So here’s my question. How do I translate your breakup advice during COVID-19? I love and want to be with my partner so much, and so many aspects of our relationship are incredible, unique, life changing, and “I’ll never feel this way about anyone again” type stuff. But it is also just not working in so many ways. The issues are always the same, despite therapy. Over the past few weeks isolating together, I’ve tried to put some of our issues aside and just be, while our lives are sort of “on pause.” Neither of us has the bandwidth to work through issues that come up (I am partially unemployed due to COVID, she is the busiest she’s ever been at work due to COVID). But she’s unable to just drop it or let it go.

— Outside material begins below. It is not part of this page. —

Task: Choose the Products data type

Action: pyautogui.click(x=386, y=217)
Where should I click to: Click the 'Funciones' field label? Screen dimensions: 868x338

She will say she doesn’t have the capacity to talk through stuff, but she still wants me to pretend I am fine, be just as sweet and connected, and “take care of her.” She’s needy and reactive, but always seems to expect me to be flexible and measured. My resentment builds as our unresolvable issues seem increasingly unresolvable. I don’t want to break up with her, but it feels like even if I did want to … it would be stupid? Best-case scenario, I can date again in a couple months. Worst-case scenario, we’re social distancing and therefore trapped together for another year. It seems incredibly stupid to give up sex, companionship, and just someone to help me figure out how much produce to buy and how many grocery-store trips are reasonable, especially as there is so much loss already — my job and the entire world as we know it. There’s so much grief. Does the standard advice that “You will rock it out one way or another” still apply? Does your breakup advice shift, knowing that we might be stuck and unable to access social supports and friends and bars etc. for an indefinite amount of time?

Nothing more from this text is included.